Exact and Numerical Results on Entanglement Entropy in (5+1)-Dimensional CFT
Benjamin R. Safdi
TL;DR
The paper studies how entanglement entropy in a (5+1)-D CFT depends on the geometry of the entangling surface, focusing on extrinsic curvature and conical singularities. It identifies conformally invariant extrinsic-curvature functionals T1,T2,T3 and expresses the logarithmic EE term in terms of anomaly coefficients A,B1,B2,B3, subject to a single constraint, with holographic calculations via Lovelock gravity providing precise coefficients. The authors test the framework by relating 5+1D massless theories to 2+1D massive theories through dimensional reduction, performing lattice computations that confirm the predicted IR expansions and the F-theorem monotonicity, and by examining singular surfaces that yield log^2 ε divergences.

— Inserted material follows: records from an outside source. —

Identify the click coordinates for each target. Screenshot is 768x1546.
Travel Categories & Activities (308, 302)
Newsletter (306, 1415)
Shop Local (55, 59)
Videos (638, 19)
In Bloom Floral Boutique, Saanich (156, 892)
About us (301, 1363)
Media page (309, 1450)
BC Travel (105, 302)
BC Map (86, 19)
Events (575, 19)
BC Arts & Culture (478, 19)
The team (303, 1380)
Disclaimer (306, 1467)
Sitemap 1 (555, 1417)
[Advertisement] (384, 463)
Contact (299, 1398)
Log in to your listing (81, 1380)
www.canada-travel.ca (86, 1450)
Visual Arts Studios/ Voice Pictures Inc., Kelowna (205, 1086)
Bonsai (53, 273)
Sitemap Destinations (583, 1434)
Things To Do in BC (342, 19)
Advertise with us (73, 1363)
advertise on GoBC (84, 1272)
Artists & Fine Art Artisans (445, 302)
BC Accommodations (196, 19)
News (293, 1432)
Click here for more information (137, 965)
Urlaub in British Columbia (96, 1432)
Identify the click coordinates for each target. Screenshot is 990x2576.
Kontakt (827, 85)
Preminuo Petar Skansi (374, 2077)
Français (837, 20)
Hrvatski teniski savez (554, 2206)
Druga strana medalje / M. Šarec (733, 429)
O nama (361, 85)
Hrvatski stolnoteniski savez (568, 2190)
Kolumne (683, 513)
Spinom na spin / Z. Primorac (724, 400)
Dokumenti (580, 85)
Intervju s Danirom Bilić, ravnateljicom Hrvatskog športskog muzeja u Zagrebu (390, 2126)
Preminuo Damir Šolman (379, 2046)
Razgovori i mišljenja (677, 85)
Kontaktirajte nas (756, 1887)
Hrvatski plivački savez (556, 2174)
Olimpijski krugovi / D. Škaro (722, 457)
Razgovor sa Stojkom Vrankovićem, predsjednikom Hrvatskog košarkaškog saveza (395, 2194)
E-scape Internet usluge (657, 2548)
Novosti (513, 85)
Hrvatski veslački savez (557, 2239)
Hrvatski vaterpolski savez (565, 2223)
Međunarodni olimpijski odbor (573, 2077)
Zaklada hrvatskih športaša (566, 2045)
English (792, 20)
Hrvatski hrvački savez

These results advance the understanding of higher-dimensional holographic EE and offer nontrivial checks of the holographic prescriptions, with implications for potential six-dimensional a-theorem proofs. The combination of analytic holographic results, exact constraints among anomaly coefficients, and numerical EE studies establishes a coherent cross-dimensional picture of EE shape dependence and renormalized EE behavior.
Abstract
We calculate the shape dependence of entanglement entropy in (5+1)-dimensional conformal field theory in terms of the extrinsic curvature of the entangling surface, the opening angles of possible conical singularities, and the conformal anomaly coefficients, which are required to obey a single constraint. An important special case of this result is given by the interacting (2,0) theory describing a large number of coincident M5-branes. To derive the more general result we rely crucially on the holographic prescription for calculating entanglement entropy using Lovelock gravity. We test the conjecture by relating the entanglement entropy of the free massless (1,0) hypermultiplet in (5+1)-dimensions to the entanglement entropy of the free massive chiral multiplet in (2+1)-dimensions, which we calculate numerically using lattice techniques. We also present a numerical calculation of the (2+1)-dimensional renormalized entanglement entropy for the free massive Dirac fermion, which is shown to be consistent with the F-theorem.